Problem statement:
The response should consist of the data below, copied exactly, with no pictures in it.

□ □ □ □

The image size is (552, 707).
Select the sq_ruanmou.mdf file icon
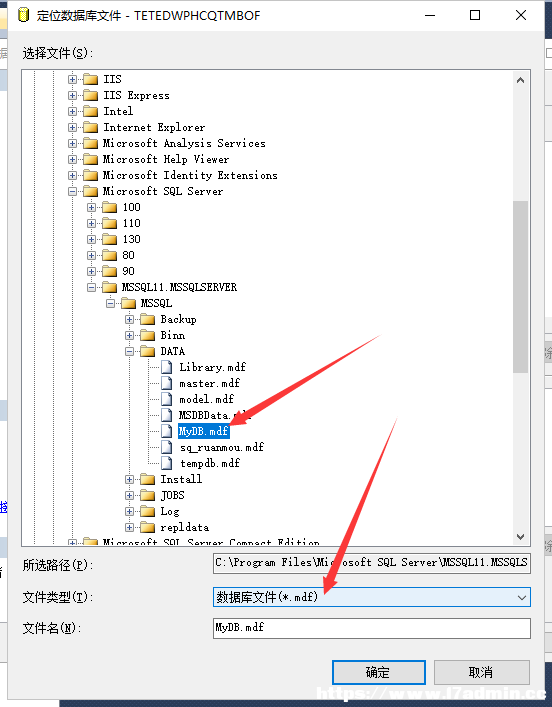pyautogui.click(x=166, y=447)
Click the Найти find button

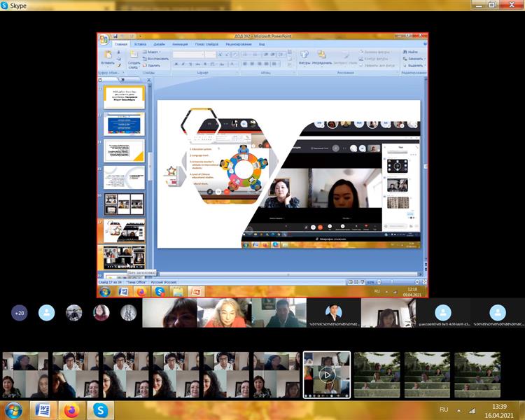[412, 52]
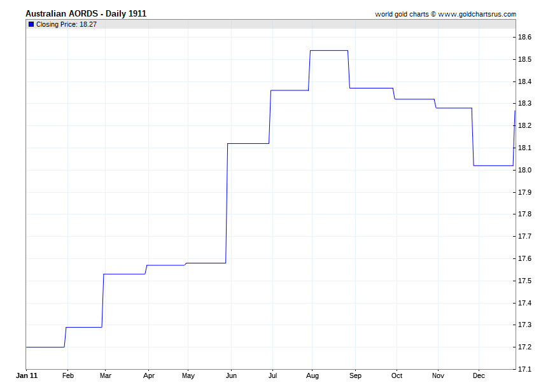Click the 'Apr' x-axis month label
The width and height of the screenshot is (541, 392).
tap(148, 376)
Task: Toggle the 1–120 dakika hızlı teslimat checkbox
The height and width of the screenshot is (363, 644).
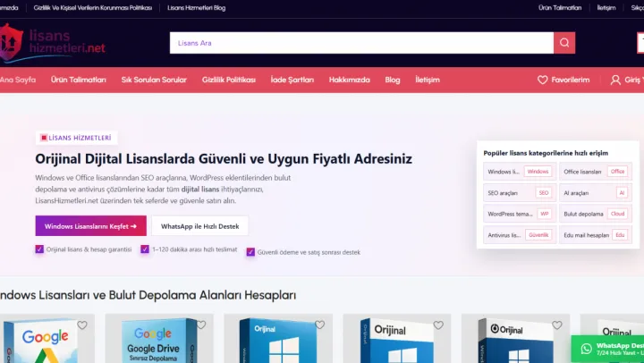Action: (145, 249)
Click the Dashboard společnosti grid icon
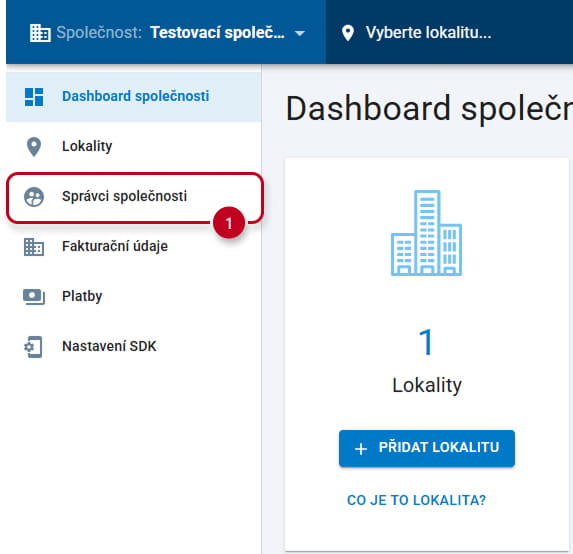The image size is (573, 554). coord(34,97)
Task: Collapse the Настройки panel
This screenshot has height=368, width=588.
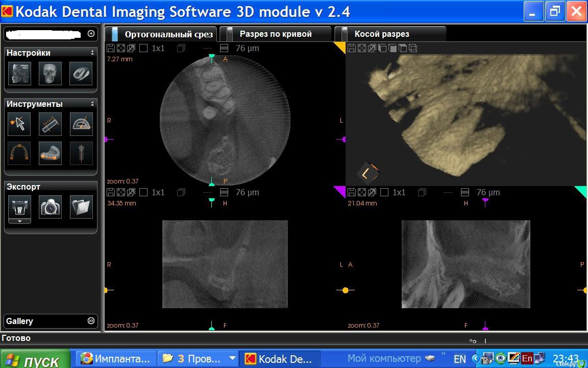Action: (92, 53)
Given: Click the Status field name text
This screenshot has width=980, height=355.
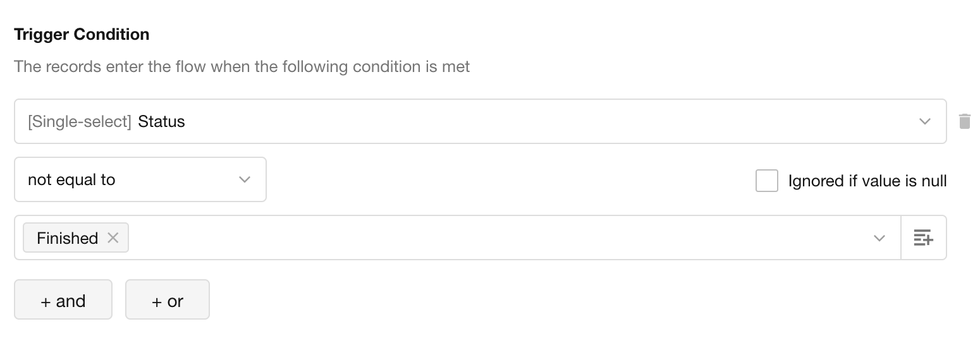Looking at the screenshot, I should (161, 121).
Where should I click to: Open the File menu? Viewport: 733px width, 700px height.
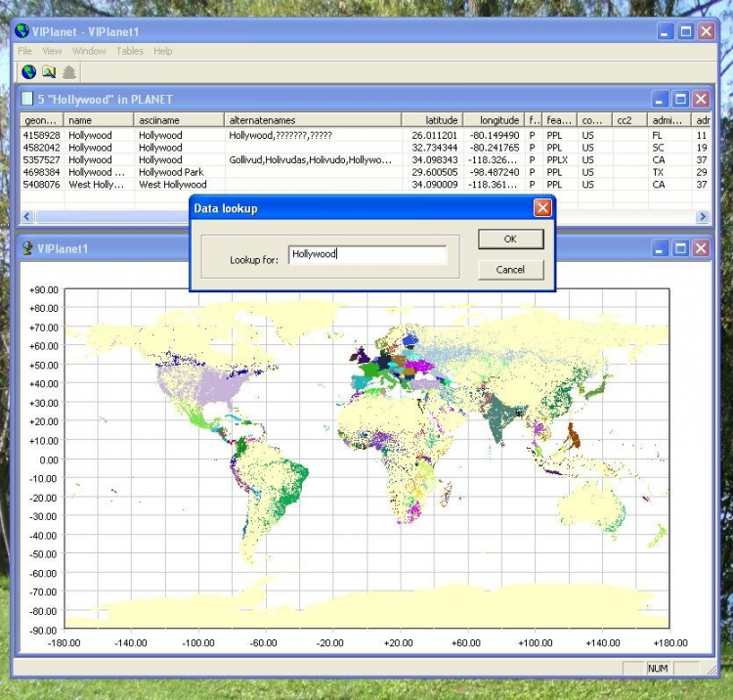(24, 51)
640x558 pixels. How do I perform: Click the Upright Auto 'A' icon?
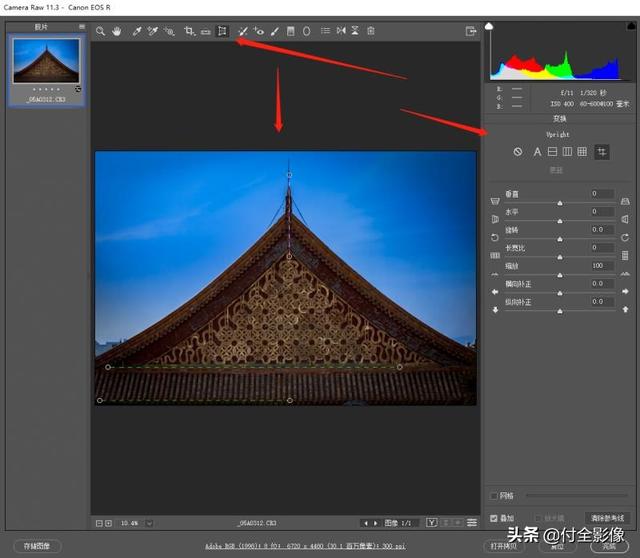coord(536,152)
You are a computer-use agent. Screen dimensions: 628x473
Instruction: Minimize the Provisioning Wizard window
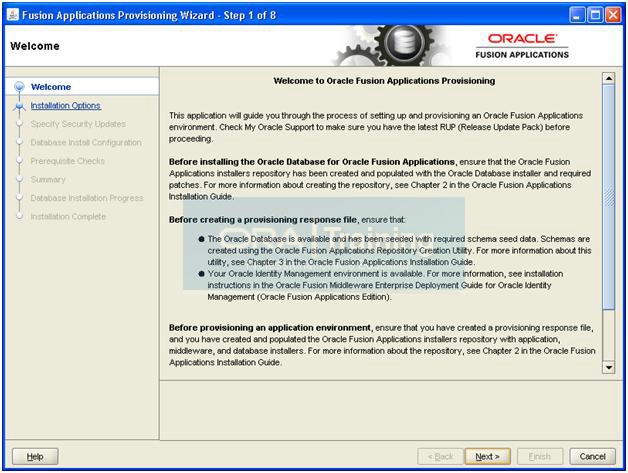coord(579,14)
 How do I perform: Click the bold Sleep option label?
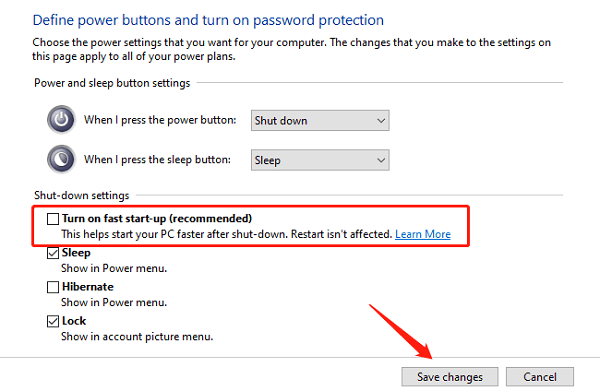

□ □ □ □

Expected output:
The image size is (552, 707).
Select the sq_ruanmou.mdf file icon
pyautogui.click(x=166, y=447)
Click the Найти find button

[412, 52]
Click the 'Apr' x-axis month label
The width and height of the screenshot is (541, 392).
tap(148, 376)
Task: Toggle the 1–120 dakika hızlı teslimat checkbox
The height and width of the screenshot is (363, 644).
Action: (145, 249)
Click the Dashboard společnosti grid icon
The image size is (573, 554). coord(34,97)
Task: Collapse the Настройки panel
This screenshot has height=368, width=588.
Action: (92, 53)
Given: Click the Status field name text
This screenshot has width=980, height=355.
Looking at the screenshot, I should (161, 121).
Where should I click to: Open the File menu? Viewport: 733px width, 700px height.
(24, 51)
640x558 pixels. How do I perform: Click the Upright Auto 'A' icon?
coord(536,152)
You are a computer-use agent. Screen dimensions: 628x473
Instruction: Minimize the Provisioning Wizard window
coord(579,14)
 How do I perform: Click the bold Sleep option label?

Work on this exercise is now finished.